Não lembro agora se foi Joseph Fell ou Sarah Bakewell que sugeriu que o encontro entre Heidegger e Sartre poderia ter sido menos frustrado e menos frustrante se eles tivessem feito uma das poucas coisas que eram um gosto comum de ambos, a saber, esquiar. Sartre faz um legítimo elogio ao esqui em O ser e o nada, dizendo que esse esporte simboliza de modo muito privilegiado o movimento estrutural do Para-si, sempre para a frente, mal tocando uma superfície que é só aparentemente sólida, mal deixando rastros, quase flutuando. A imagem do esquiador certamente combina mais com uma primazia da atividade sobre a passividade tal como apregoada pelo existencialismo sartreano. Para quem lê Sartre no Brasil, contudo, a imagem do esquiador comove muito pouco. Talvez no litoral ela possa ser substituída pelo surfe. Talvez o skate tenha lá suas semelhanças com o esqui em termos de simbolizar as estruturas da condição humana tal como concebidas por Sartre. Todavia - e eu acho que só falei de tudo isso para falar do que vou falar agora, mui rapidamente -, acho que tem um conjunto de práticas que simbolizam melhor ainda esses aspectos estruturais da existência. Estou pensando nas esteiras e bicicletas ergométricas das academias de musculação. Hoje, quando entrei na academia na manhã de um feriado e a encontrei lotada de gente caminhando e pedalando sem sair do lugar, tive uma sensação de estar assistindo uma cena meio beckettiana. Invisíveis para todos os demais, horizontes de expectativa comandavam os movimentos de cada pessoa que caminhava e pedalava sem sair do lugar. Estavam em movimento, mas não saíam do lugar. Terminavam a sessão de exercícios que conduziria para a estação de espera da próxima seção. As metas que constituem as imagens que os mantém em movimento no mesmo lugar serão frequentemente recalculadas, dobradas, realizadas e substituídas por novas metas que estarão lá, invisíveis, compondo um novo horizonte de esperas que esperam esperas.

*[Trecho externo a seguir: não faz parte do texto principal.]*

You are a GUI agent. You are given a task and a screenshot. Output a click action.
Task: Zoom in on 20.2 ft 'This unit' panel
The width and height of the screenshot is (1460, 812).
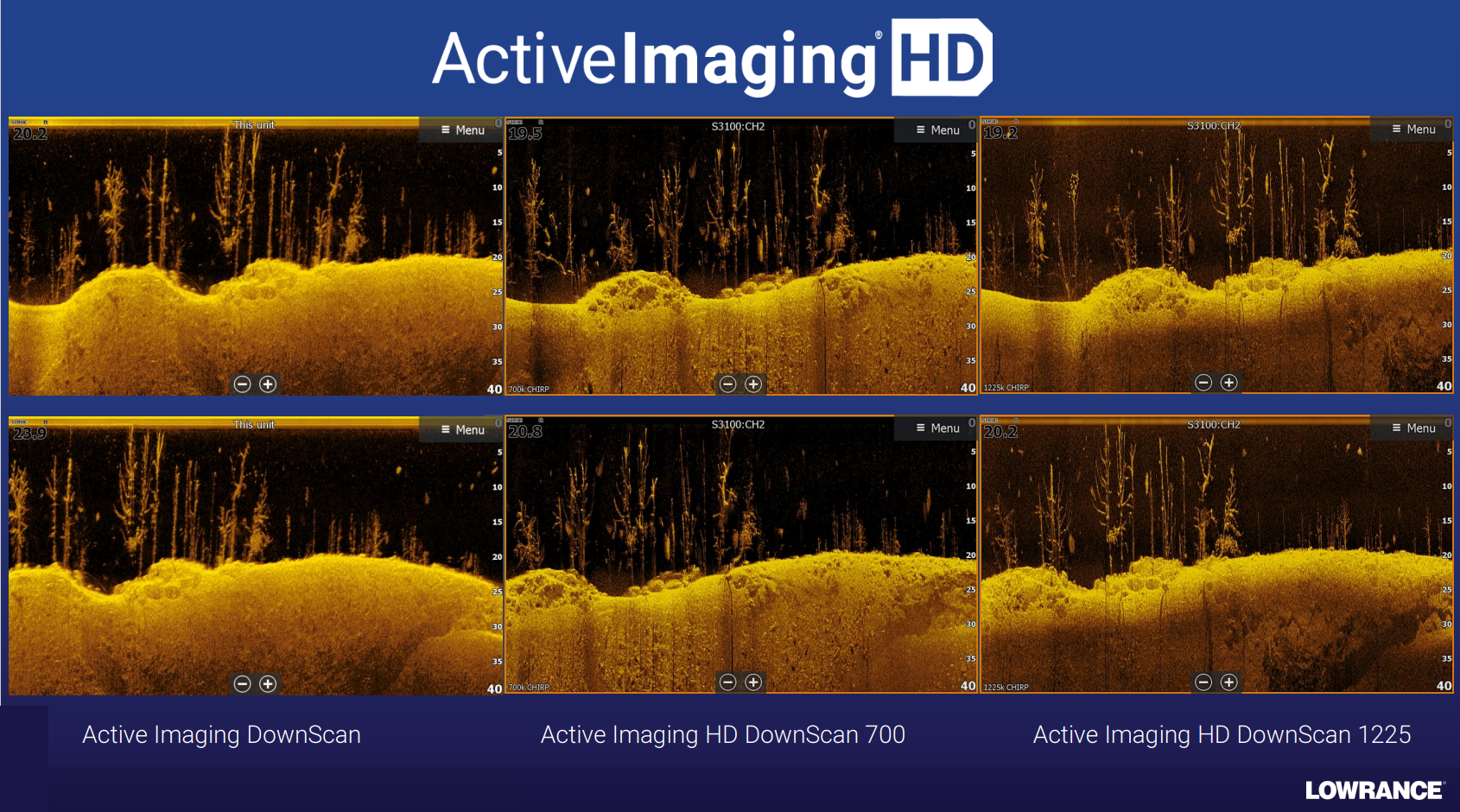point(268,384)
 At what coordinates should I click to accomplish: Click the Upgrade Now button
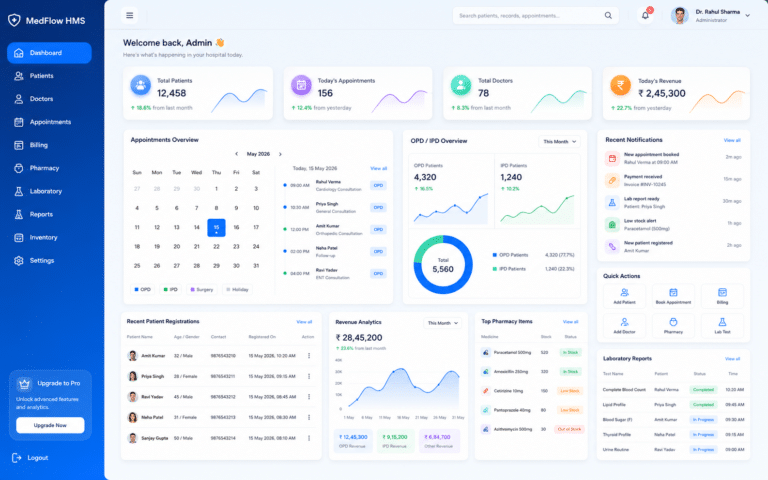click(x=50, y=425)
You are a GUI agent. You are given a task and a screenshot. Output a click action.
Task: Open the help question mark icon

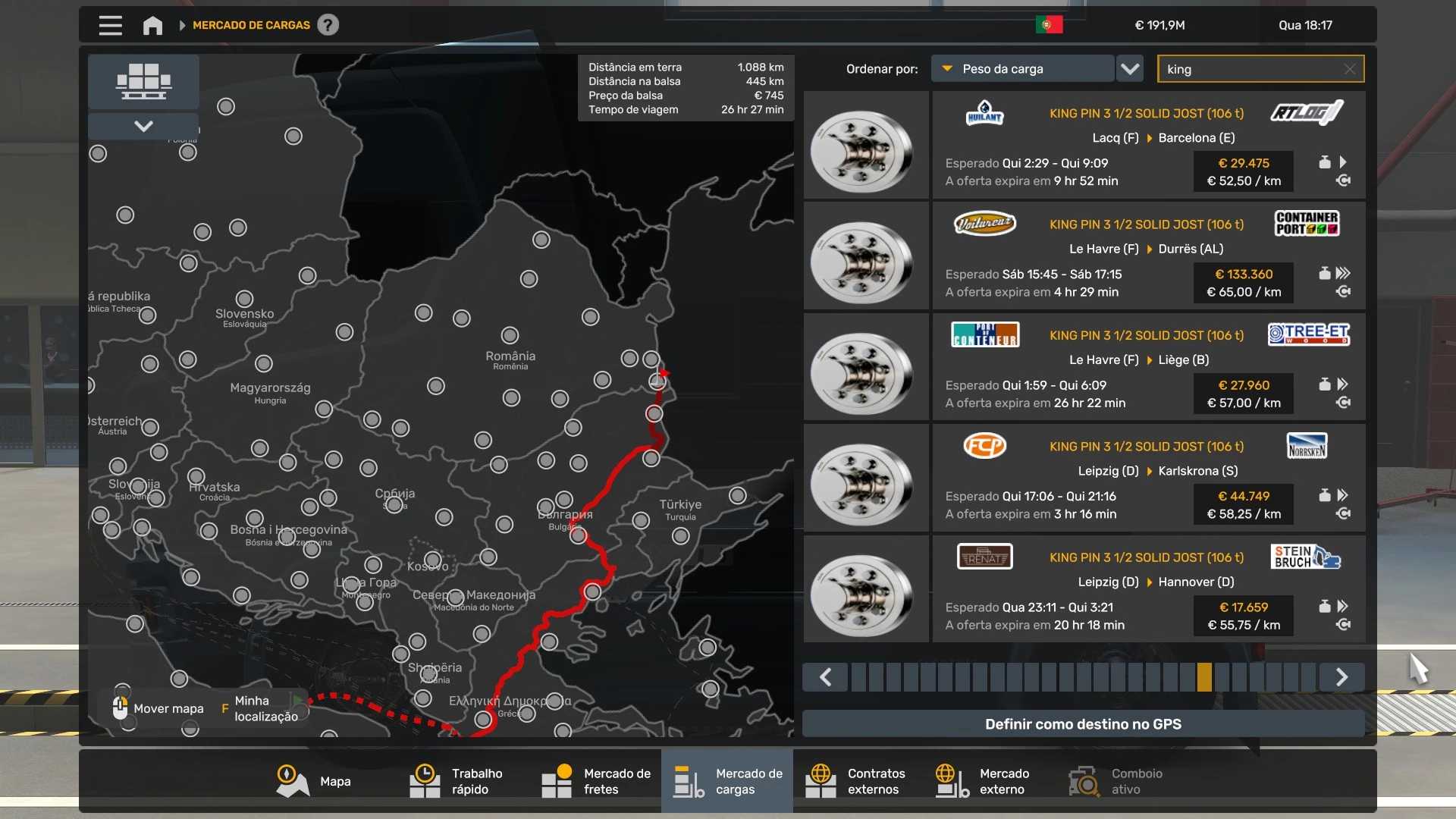click(328, 25)

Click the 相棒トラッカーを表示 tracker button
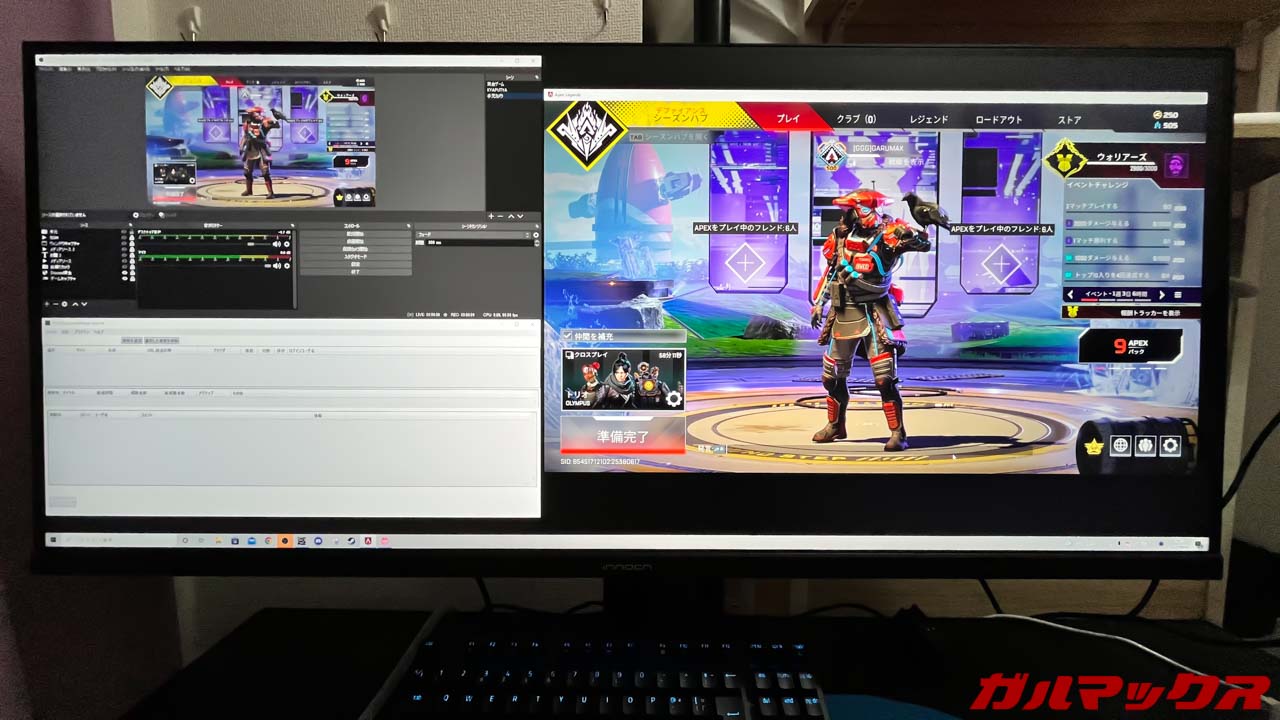tap(1135, 312)
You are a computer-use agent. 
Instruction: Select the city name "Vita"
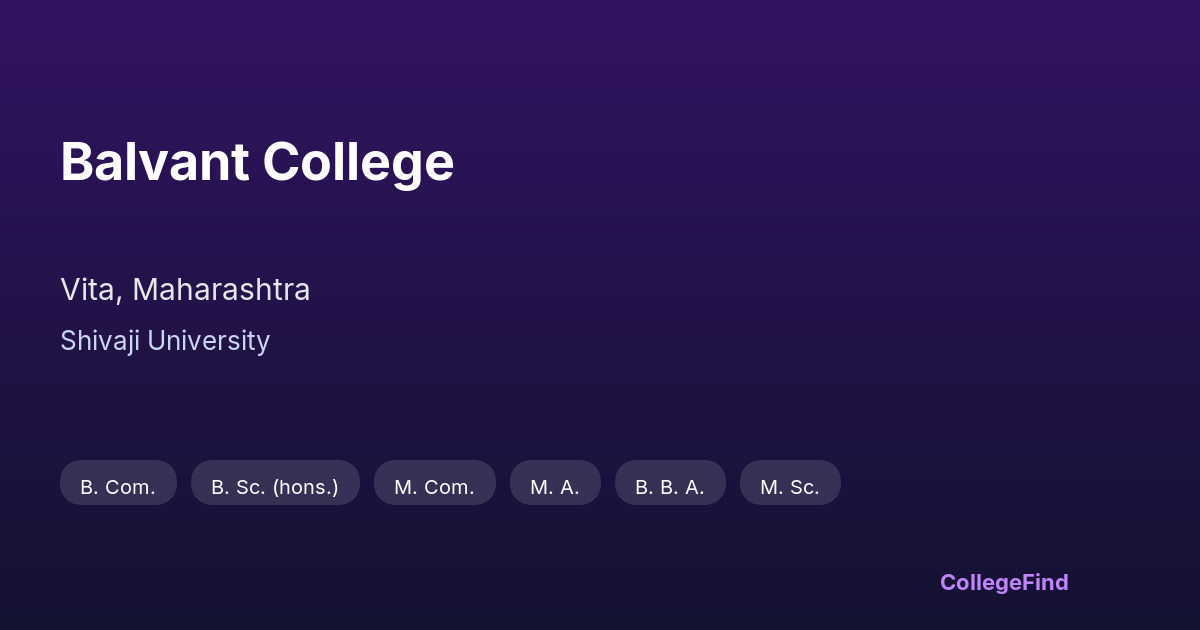[x=90, y=290]
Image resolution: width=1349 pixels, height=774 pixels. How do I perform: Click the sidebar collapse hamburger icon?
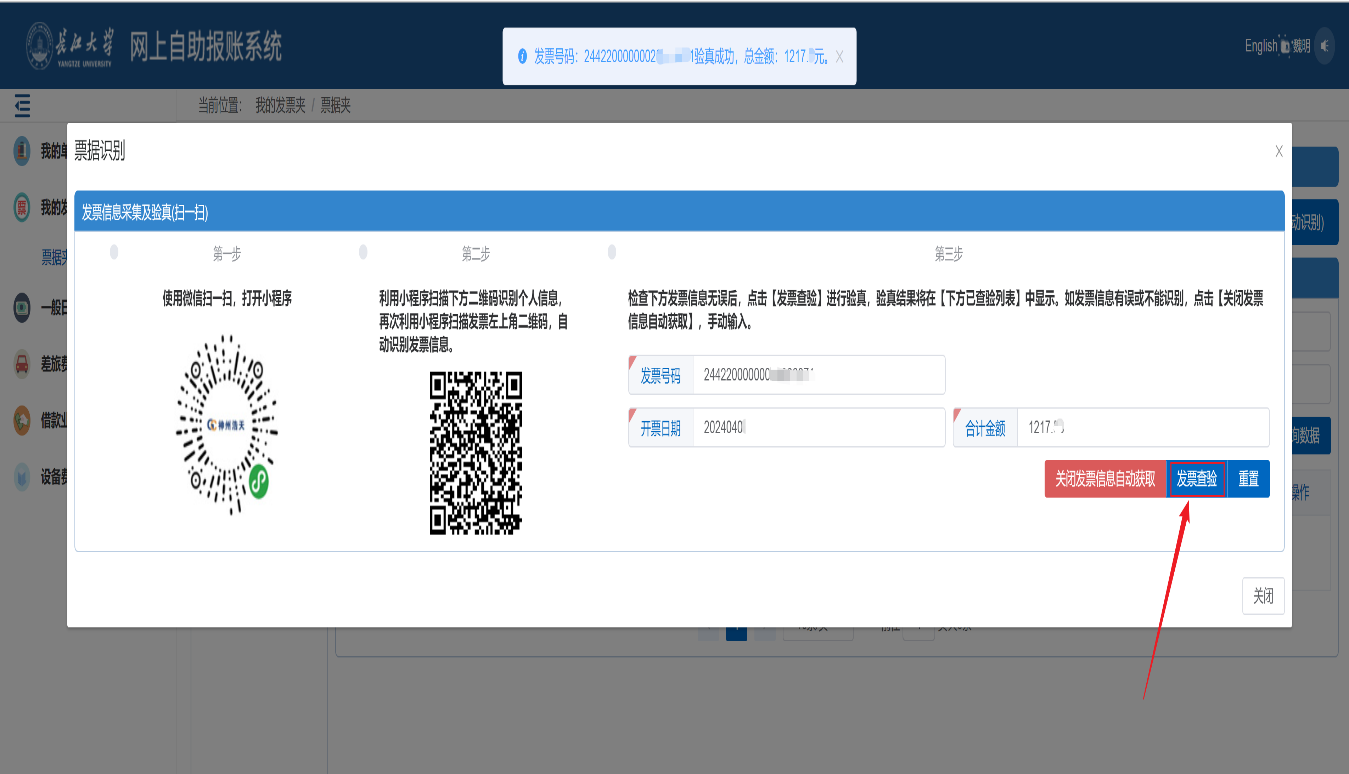coord(23,104)
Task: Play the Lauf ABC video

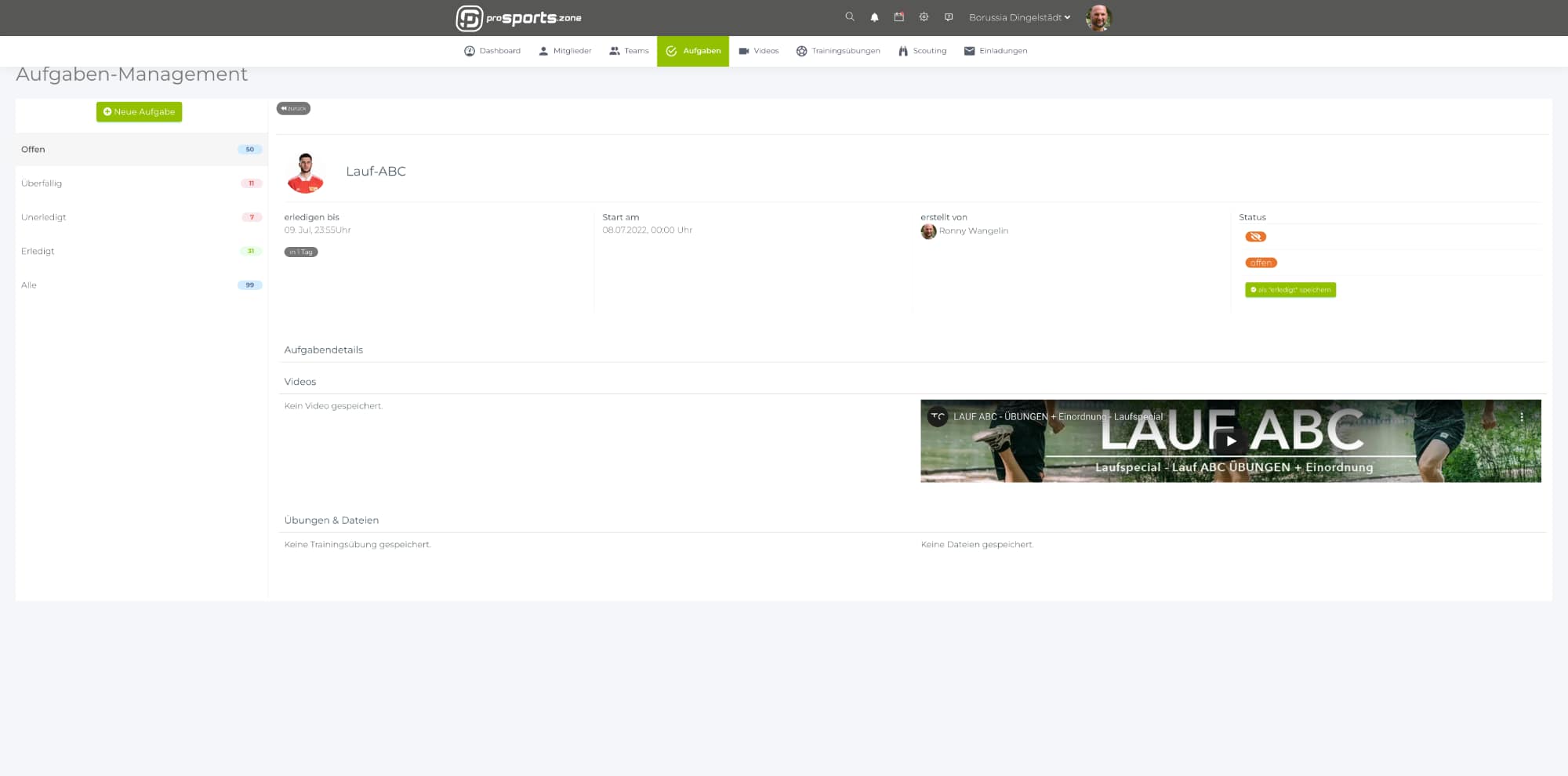Action: coord(1230,441)
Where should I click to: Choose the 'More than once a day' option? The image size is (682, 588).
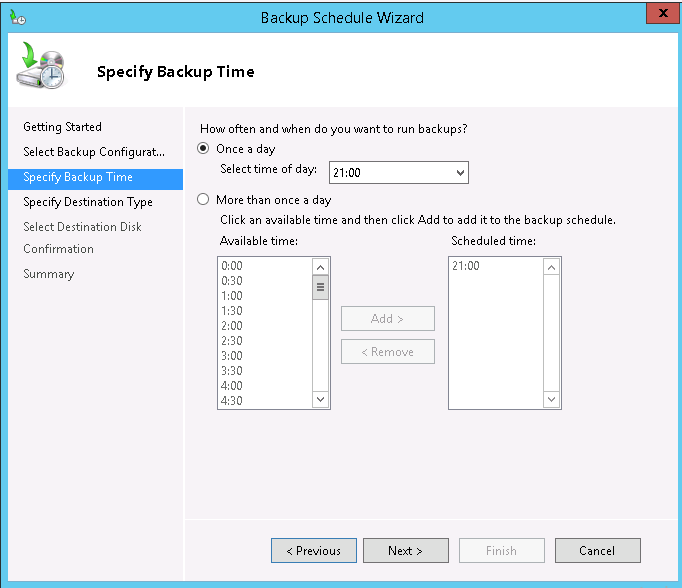coord(205,200)
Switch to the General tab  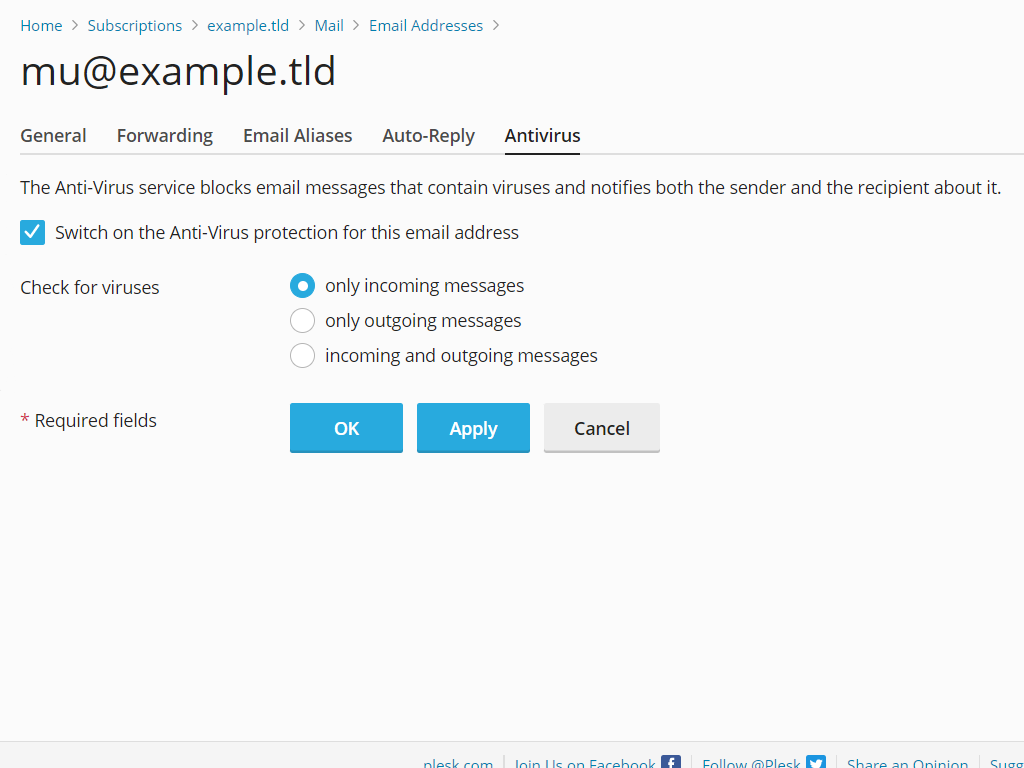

Depois da constatação do absurdo que permeia o cardiozinho das pessoas, tomei minha dose de bebida com guaranina, cafeína e taurina e fiz meus dez minutinhos de cardio enquanto esperava a bebidinha bater e me deixar cheio de vontade de levantar pesos. Mas hoje tive que fazer na esteira, porque as bicicletas estavam ocupadas.
Muito bom!!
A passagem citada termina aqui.